We performed a needs assessment among Tanzanian postdoctoral scientists in 2021 which confirmed this
observation and outlined gaps and opportunities with which to structure a postdoctoral focused GIDRTP. UVA,
the Division of Infectious Diseases and International Health, and the Center for Global Health Equity have been
at the forefront of research and training in malnutrition and its infectious consequences for decades. In non-
pandemic periods, tuberculosis (TB) is the leading killer from a curable infectious disease. COVID-19 has further
disrupted TB care and is projected to increase deaths from TB by 20% over the next five years. Malnutrition,
both undernutrition and poor nutrition leading to conditions such as diabetes mellitus, is the most important driver
of TB disease globally. Therefore, this GIDRTP aims to strengthen existing educational and research linkages
with the UVA and the Kilimanjaro Christian Medical University College/ Kilimanjaro Clinical Research Institute
(KCMUCo/KCRI) in Tanzania, to support Tanzanian postdoctoral trainees' growth to research leaders working
at the intersection of malnutrition and TB.
We aim to train 6 postdoctoral scientists with 3 years of support each through an individualized research
leadership plan based on the framework of the Path to Research Leadership in Africa Report (2020). In addition
to matching postdoctoral fellows to Tanzanian and UVA mentors, the individualized research leadership plan will
include assessment by Lead Educators and core programmatic faculty including a biostatistician to design
personalized coursework and skills building toward the metric categories of research team management,
communication, grant writing, professionalism and career trajectory.

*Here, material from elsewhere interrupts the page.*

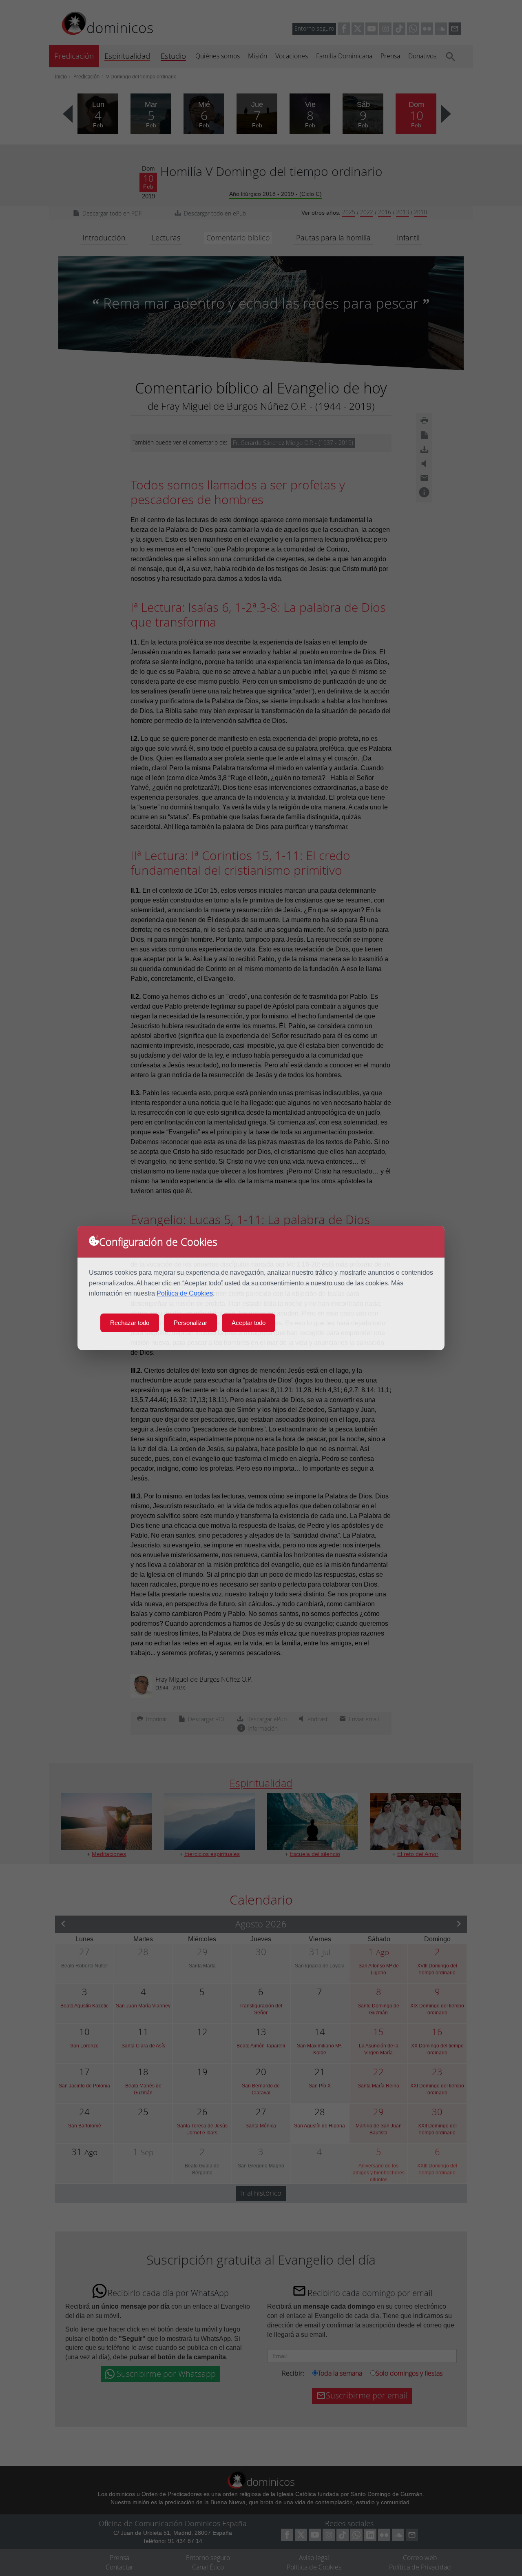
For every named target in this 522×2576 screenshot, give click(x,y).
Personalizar (190, 1322)
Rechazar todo (129, 1322)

We will harness the current infrastructure
of funding from the National Institutes of Health, Bill and Melinda Gates Foundation, European and Developing
Countries Trials Partnership, World Health Organization and the Danish Ministry of Foreign Affairs for TB and
malnutrition research in Tanzania, and we expect to launch the careers of junior scientists and content leaders
that will compete for independent funding, set research agendas, make policy and benefit...

## Key facts

- **NIH application ID:** 10795104
- **Project number:** 5D43TW012247-03
- **Recipient organization:** UNIVERSITY OF VIRGINIA
- **Principal Investigator:** Scott K Heysell
- **Activity code:** D43 (R01, R21, SBIR, etc.)
- **Funding institute:** NIH
- **Fiscal year:** 2024
- **Award amount:** $248,288
- **Award type:** 5
- **Project period:** 2022-03-01 → 2027-02-28

## Primary source

NIH RePORTER: https://reporter.nih.gov/project-details/10795104

## Citation

> US National Institutes of Health, RePORTER application 10795104, Developing research leaders at the intersection of malnutrition and tuberculosis in Tanzania (5D43TW012247-03). Retrieved via AI Analytics 2026-05-24 from https://api.ai-analytics.org/grant/nih/10795104. Licensed CC0.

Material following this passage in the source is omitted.